Assignment
Below is a set of records; reproduce them exactly without their pictures.

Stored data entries
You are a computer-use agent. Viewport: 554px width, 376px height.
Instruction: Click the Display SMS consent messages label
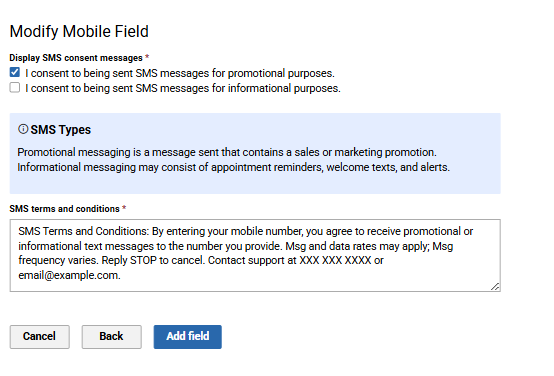click(76, 58)
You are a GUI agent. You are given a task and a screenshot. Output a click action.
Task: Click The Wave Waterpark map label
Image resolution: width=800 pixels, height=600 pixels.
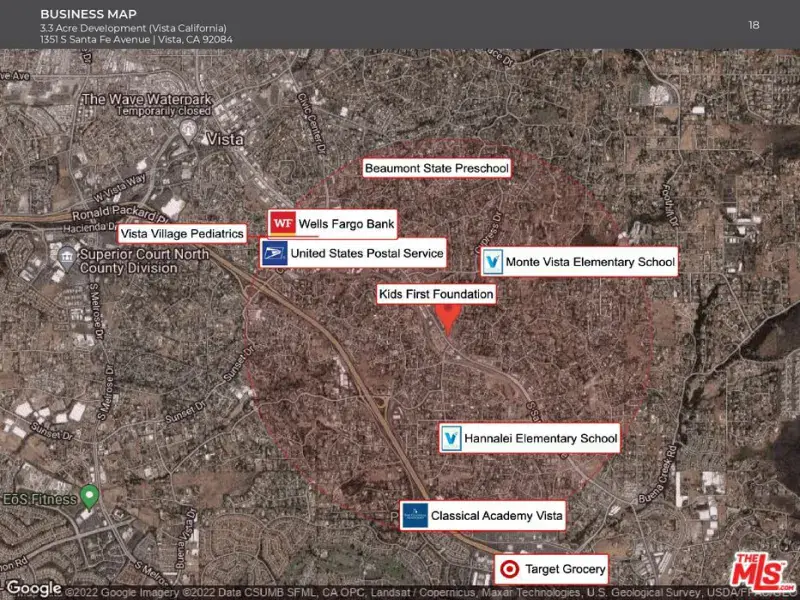(146, 99)
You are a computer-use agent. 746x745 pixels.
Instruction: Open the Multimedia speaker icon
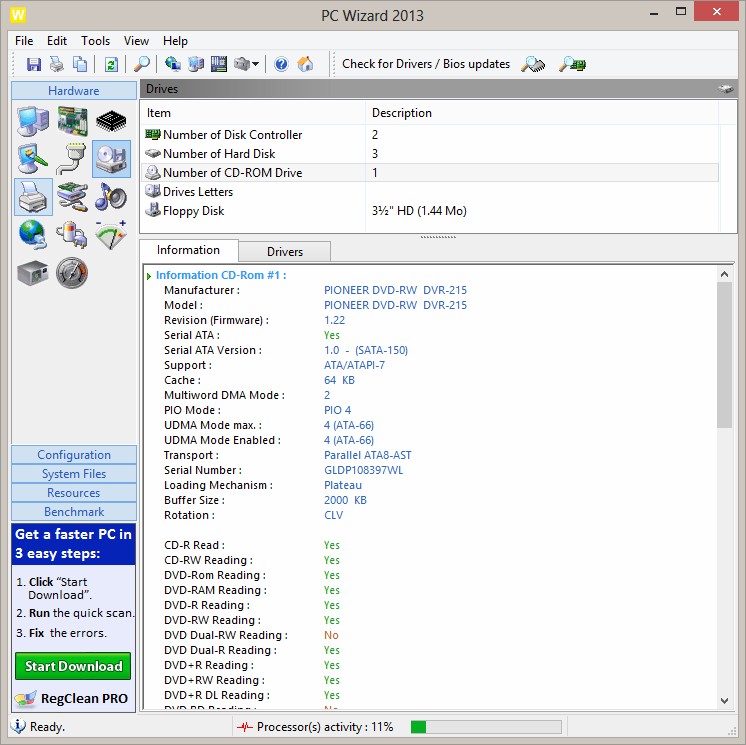[x=111, y=197]
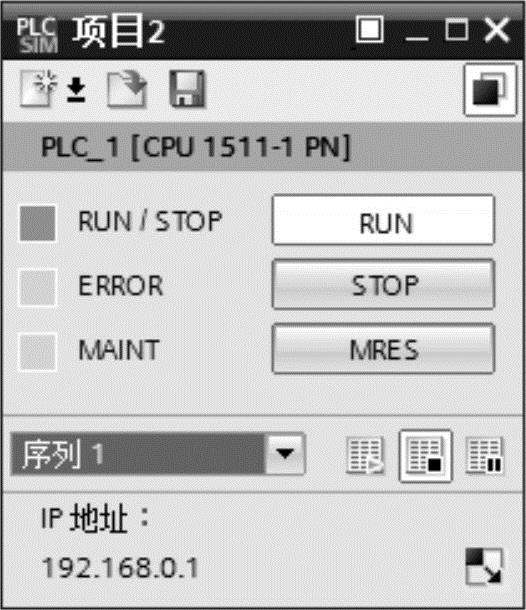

Response to the task
You are a computer-use agent. Viewport: 554px width, 376px height.
Instruction: Click the Display SMS consent messages label
click(76, 58)
You are a GUI agent. You are given a task and a screenshot. Output a click action.
Task: Click The Wave Waterpark map label
Image resolution: width=800 pixels, height=600 pixels.
(146, 99)
You are a computer-use agent. 746x745 pixels.
Instruction: Open the Multimedia speaker icon
[x=111, y=197]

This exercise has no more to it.